Firstly, she has a fascination with tornados, or morespecifically the part in the middle of the tornado that’s a tornador within a tornado, called the middle cyclone (hence the album title) the album is rife with references to these powerful winds. Secondly, this album is great driving music, particularly if you live somewhere rural. Not that it’s bad music for any other purpose, just that the pop-country-folk sound works better on the road between Oamaru and Timaru than it does in the middle of Dunedin.
(thanks to RoyksoppMusic)
(thanks to metricmusic)
I feel a bit bad including this one, not because it’s bad music, but because when I got it I cherry-picked which songs I liked, so I didn’t really listen to the whole album.
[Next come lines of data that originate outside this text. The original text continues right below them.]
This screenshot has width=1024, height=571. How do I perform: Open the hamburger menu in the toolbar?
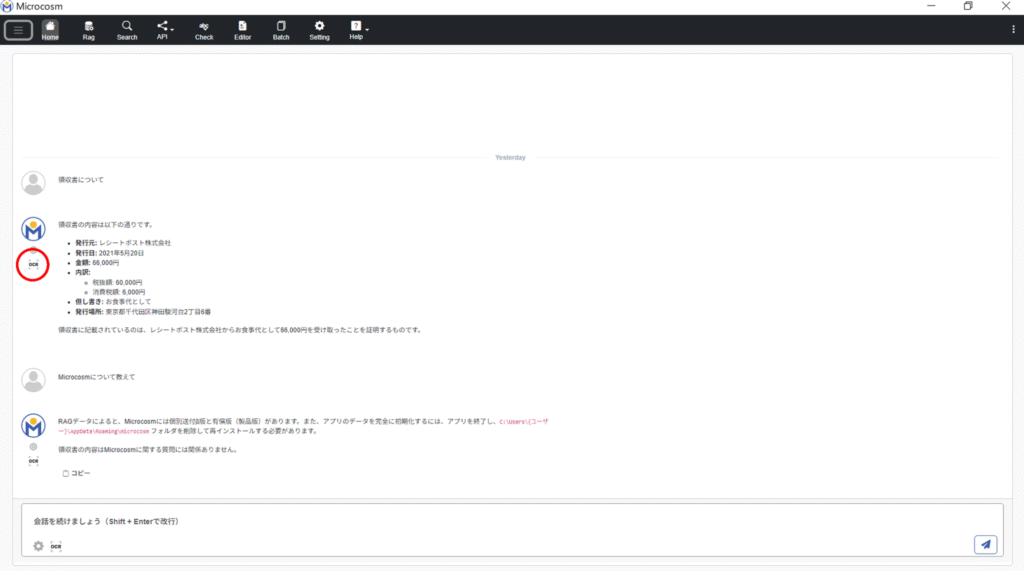[x=18, y=30]
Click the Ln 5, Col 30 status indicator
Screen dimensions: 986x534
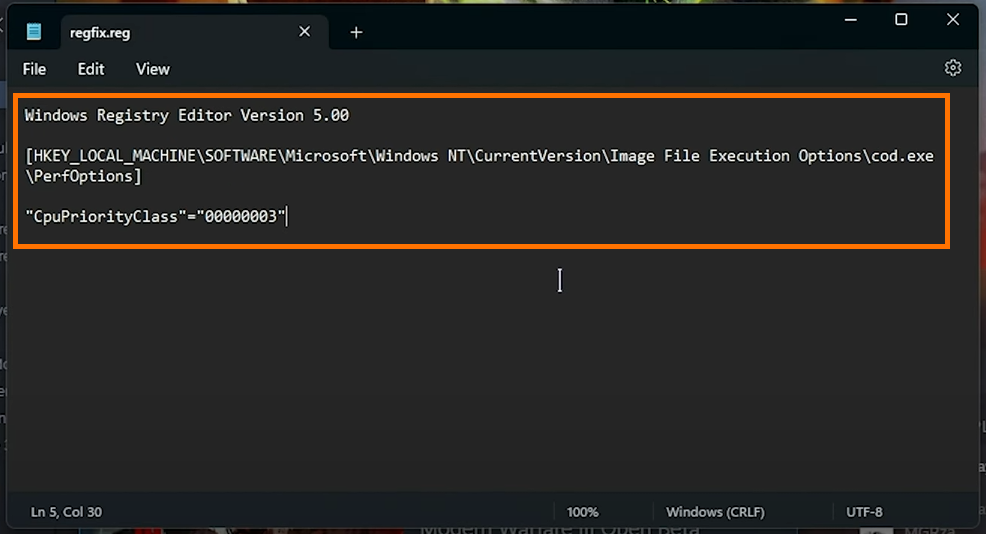pos(66,512)
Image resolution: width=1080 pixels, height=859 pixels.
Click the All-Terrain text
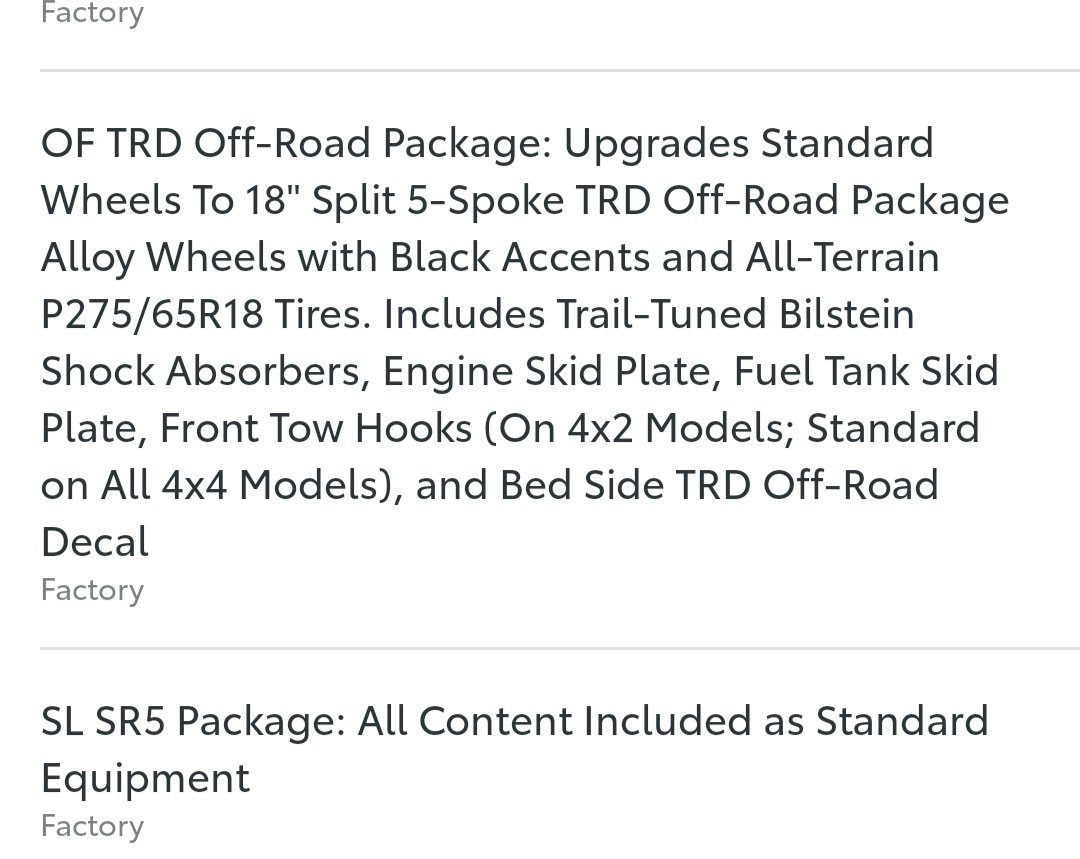click(842, 258)
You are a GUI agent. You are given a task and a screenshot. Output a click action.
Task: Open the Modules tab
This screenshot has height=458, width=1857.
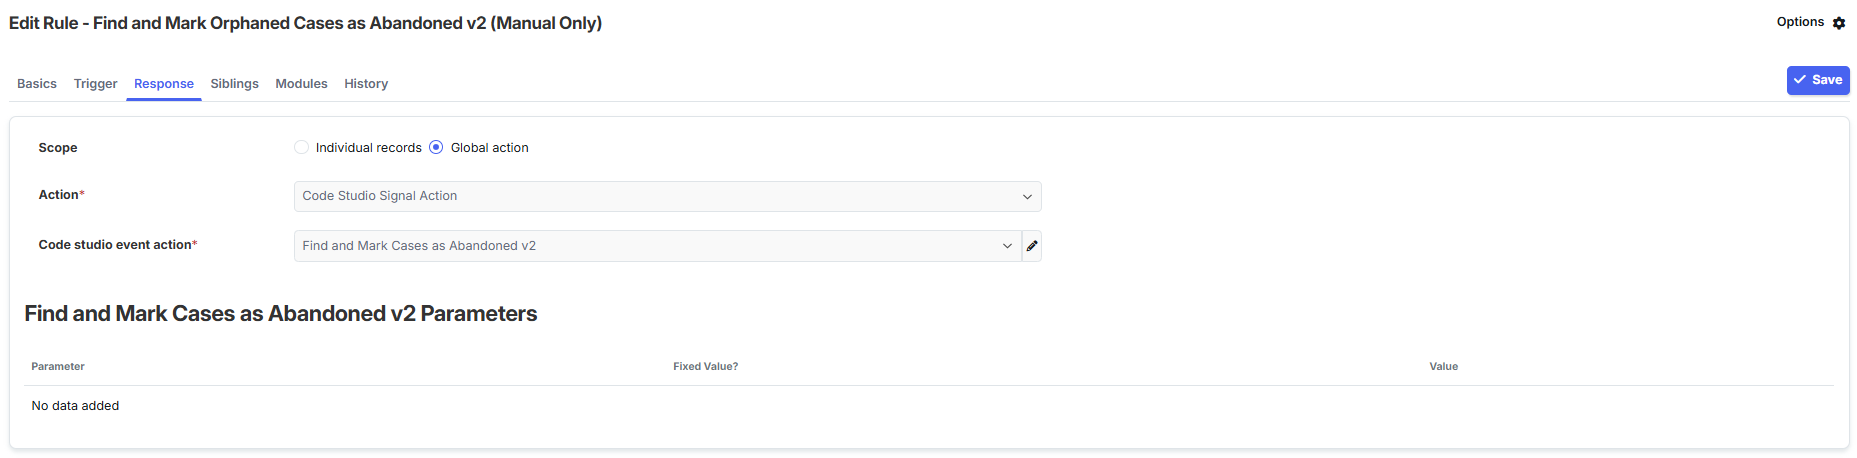click(x=301, y=84)
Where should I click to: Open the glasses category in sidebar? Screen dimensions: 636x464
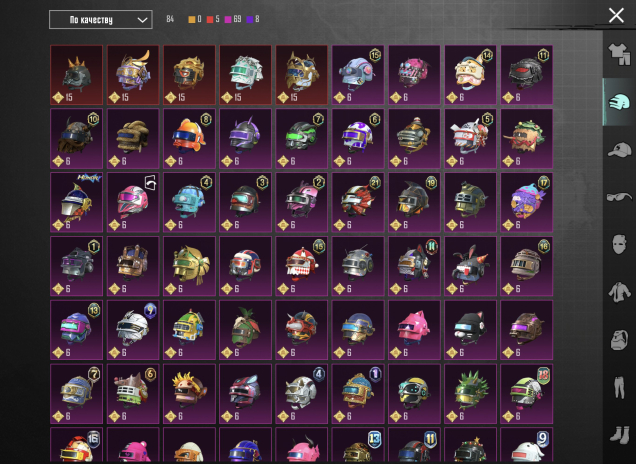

I first heard of Metric when NPR’s All Songs Considered podcast played the song above on an episode in April. It’s catchy pop, and I’ll probably play it a lot more often when Summer rolls around. I wouldn’t call it forgettable, because I remember that Sick Muse exists ever other week, but the fact that I was able to cherry pick only half the songs from the album is kind-of a bum rap this band. Still, it wasn’t the only album I treated this way in 2009, so maybe I was just being generally unfair. Sick Muse is a great song. Keep it up guys, you’ll win me yet!